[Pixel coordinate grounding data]
+ + +

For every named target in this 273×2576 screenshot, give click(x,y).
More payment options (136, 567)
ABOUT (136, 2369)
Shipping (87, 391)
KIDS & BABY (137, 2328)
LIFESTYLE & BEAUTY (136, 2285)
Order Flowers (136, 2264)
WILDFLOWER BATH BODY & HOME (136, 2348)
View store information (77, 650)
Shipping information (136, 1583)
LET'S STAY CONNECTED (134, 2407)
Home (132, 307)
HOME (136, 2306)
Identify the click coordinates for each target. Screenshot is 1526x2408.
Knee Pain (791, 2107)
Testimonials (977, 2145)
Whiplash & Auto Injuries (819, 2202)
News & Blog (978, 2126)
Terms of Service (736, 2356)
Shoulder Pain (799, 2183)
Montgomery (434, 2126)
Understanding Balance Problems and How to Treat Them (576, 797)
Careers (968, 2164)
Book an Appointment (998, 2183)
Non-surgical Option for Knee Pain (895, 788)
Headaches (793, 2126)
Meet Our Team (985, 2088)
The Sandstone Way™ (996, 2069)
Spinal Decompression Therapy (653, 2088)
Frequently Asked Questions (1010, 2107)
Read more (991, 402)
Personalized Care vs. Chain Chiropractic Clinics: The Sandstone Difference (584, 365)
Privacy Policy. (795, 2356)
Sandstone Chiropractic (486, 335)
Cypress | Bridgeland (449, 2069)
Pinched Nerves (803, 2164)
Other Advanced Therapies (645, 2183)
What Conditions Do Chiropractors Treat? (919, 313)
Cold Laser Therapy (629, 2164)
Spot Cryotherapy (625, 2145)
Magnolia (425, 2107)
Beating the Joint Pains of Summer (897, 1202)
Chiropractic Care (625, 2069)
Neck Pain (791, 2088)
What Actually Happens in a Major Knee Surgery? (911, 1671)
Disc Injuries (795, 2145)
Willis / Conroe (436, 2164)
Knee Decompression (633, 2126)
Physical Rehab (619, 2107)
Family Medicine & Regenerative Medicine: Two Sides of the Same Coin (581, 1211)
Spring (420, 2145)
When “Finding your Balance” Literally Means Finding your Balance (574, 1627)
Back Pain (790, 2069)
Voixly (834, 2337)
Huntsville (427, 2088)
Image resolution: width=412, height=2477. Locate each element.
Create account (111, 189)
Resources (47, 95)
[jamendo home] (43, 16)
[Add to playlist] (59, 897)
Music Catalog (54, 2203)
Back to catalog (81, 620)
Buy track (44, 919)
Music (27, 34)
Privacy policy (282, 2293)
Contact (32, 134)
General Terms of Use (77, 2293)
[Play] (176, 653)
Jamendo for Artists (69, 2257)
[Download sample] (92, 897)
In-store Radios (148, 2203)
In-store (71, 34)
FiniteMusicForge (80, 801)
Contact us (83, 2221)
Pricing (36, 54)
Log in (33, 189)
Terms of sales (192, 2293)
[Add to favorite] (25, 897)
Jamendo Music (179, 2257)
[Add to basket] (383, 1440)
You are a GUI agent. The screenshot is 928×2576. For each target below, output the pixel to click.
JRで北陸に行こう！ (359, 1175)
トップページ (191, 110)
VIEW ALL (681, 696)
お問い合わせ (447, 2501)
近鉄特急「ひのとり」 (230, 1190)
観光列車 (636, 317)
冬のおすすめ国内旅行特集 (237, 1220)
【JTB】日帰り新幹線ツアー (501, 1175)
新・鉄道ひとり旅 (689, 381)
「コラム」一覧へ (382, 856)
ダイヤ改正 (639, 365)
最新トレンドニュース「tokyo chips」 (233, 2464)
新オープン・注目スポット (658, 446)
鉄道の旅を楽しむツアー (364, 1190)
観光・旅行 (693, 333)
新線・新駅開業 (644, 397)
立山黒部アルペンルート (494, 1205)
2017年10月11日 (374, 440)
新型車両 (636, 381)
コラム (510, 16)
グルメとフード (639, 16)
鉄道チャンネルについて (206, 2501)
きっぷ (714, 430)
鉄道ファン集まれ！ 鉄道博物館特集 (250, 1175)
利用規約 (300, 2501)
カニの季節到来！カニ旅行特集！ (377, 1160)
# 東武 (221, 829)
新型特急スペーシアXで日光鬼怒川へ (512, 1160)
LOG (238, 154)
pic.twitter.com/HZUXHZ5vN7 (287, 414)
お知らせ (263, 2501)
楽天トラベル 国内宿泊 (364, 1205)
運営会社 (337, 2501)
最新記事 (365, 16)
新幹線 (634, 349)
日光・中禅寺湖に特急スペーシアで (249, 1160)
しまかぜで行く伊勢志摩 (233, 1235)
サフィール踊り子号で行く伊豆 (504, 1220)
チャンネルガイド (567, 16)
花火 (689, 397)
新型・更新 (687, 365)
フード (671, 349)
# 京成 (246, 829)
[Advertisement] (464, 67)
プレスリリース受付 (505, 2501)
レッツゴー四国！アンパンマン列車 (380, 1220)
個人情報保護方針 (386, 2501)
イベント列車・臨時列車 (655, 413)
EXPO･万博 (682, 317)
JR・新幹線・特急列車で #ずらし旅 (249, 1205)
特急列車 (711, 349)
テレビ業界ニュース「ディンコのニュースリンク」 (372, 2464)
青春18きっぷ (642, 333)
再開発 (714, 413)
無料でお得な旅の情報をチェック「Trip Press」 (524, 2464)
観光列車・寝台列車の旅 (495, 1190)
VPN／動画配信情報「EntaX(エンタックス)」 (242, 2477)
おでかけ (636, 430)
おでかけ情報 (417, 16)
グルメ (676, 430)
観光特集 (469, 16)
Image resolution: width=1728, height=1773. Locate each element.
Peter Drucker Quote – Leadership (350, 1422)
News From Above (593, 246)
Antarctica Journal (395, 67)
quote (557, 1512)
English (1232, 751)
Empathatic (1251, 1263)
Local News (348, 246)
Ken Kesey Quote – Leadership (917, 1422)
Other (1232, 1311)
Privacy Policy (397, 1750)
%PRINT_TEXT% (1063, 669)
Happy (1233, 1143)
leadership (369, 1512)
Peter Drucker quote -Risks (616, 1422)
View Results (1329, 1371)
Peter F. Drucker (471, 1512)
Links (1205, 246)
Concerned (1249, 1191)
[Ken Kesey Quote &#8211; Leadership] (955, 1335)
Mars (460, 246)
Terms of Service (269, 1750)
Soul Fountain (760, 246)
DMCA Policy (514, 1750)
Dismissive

+ + +

§ **What to do**:
Return, exactly as they stand, the lines from the start of the records above through the line with "Magnolia (425, 2107)", both ends included, and no other lines.

§ **Solution to this exercise**:
For every named target in this 273×2576 screenshot, give click(x,y).
More payment options (136, 567)
ABOUT (136, 2369)
Shipping (87, 391)
KIDS & BABY (137, 2328)
LIFESTYLE & BEAUTY (136, 2285)
Order Flowers (136, 2264)
WILDFLOWER BATH BODY & HOME (136, 2348)
View store information (77, 650)
Shipping information (136, 1583)
LET'S STAY CONNECTED (134, 2407)
Home (132, 307)
HOME (136, 2306)
Identify the click coordinates for each target. Screenshot is 1526x2408.
Knee Pain (791, 2107)
Testimonials (977, 2145)
Whiplash & Auto Injuries (819, 2202)
News & Blog (978, 2126)
Terms of Service (736, 2356)
Shoulder Pain (799, 2183)
Montgomery (434, 2126)
Understanding Balance Problems and How to Treat Them (576, 797)
Careers (968, 2164)
Book an Appointment (998, 2183)
Non-surgical Option for Knee Pain (895, 788)
Headaches (793, 2126)
Meet Our Team (985, 2088)
The Sandstone Way™ (996, 2069)
Spinal Decompression Therapy (653, 2088)
Frequently Asked Questions (1010, 2107)
Read more (991, 402)
Personalized Care vs. Chain Chiropractic Clinics: The Sandstone Difference (584, 365)
Privacy Policy. (795, 2356)
Sandstone Chiropractic (486, 335)
Cypress | Bridgeland (449, 2069)
Pinched Nerves (803, 2164)
Other Advanced Therapies (645, 2183)
What Conditions Do Chiropractors Treat? (919, 313)
Cold Laser Therapy (629, 2164)
Spot Cryotherapy (625, 2145)
Magnolia (425, 2107)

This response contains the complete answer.